依頼 – 以下の記録から、語「This」を含む行を一つ残らず書き出してください。

演習用入力 –
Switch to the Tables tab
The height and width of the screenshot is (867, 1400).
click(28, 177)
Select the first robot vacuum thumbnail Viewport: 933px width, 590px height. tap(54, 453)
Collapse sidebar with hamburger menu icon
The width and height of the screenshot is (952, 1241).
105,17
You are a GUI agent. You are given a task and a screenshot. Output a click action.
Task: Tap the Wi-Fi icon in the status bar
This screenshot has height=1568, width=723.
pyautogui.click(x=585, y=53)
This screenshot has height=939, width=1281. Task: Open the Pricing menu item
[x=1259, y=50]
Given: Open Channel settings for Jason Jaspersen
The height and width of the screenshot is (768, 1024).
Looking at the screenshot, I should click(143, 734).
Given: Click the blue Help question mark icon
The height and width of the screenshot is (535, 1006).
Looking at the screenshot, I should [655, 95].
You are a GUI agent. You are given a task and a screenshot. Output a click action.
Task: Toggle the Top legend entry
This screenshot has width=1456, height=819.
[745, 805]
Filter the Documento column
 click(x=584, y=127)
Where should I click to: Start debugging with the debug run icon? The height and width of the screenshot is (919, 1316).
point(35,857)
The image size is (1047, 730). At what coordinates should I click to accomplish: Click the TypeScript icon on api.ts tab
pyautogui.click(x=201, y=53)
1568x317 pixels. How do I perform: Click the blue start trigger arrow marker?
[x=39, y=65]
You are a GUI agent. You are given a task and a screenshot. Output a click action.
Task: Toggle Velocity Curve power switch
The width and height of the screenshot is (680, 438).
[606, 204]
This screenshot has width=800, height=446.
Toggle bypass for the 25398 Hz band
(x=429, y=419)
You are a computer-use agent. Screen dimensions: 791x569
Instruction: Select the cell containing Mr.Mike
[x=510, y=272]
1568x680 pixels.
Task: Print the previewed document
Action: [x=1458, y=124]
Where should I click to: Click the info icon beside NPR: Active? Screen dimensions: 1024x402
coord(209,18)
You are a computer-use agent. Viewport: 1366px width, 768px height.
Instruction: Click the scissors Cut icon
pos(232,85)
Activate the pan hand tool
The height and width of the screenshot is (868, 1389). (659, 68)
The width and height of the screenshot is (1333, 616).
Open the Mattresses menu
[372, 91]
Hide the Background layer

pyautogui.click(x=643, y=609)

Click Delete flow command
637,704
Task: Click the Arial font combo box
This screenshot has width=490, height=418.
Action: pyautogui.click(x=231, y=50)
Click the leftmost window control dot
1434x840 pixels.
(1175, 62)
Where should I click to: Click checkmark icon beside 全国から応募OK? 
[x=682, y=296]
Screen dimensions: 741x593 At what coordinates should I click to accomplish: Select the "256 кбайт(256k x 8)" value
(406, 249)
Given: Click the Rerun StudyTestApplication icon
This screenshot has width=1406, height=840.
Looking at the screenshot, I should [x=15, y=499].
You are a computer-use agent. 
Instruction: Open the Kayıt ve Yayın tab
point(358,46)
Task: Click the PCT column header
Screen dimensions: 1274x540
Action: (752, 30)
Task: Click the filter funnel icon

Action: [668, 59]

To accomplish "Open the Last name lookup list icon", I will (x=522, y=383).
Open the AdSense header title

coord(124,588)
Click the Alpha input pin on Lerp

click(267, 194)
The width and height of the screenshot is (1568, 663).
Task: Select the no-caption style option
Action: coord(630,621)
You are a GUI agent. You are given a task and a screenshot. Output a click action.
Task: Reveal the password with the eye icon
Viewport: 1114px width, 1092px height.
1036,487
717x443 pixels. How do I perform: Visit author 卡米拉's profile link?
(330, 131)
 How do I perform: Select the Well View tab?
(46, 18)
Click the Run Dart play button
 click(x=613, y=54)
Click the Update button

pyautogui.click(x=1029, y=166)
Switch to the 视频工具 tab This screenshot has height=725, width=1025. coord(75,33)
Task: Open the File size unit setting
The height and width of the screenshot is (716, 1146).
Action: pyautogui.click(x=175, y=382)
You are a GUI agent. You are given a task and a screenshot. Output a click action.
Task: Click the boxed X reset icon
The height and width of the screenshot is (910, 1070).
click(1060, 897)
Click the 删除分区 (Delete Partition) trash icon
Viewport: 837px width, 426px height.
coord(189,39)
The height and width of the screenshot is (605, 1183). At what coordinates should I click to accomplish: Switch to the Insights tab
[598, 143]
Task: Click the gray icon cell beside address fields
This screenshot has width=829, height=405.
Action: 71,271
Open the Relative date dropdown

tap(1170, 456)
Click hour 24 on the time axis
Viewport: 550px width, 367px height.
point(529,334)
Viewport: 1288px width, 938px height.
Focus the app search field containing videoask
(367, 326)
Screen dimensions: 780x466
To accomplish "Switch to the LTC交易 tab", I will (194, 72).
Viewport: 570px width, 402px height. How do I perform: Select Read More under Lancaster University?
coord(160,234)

以下出力 –
This screenshot has height=1568, width=723.
This screenshot has height=939, width=1281. Task: Open the Pricing menu item
This screenshot has width=1456, height=819.
This screenshot has width=800, height=446.
This screenshot has width=490, height=418.
This screenshot has width=1406, height=840.
Switch to the 视频工具 tab This screenshot has height=725, width=1025. coord(75,33)
This screenshot has width=829, height=405.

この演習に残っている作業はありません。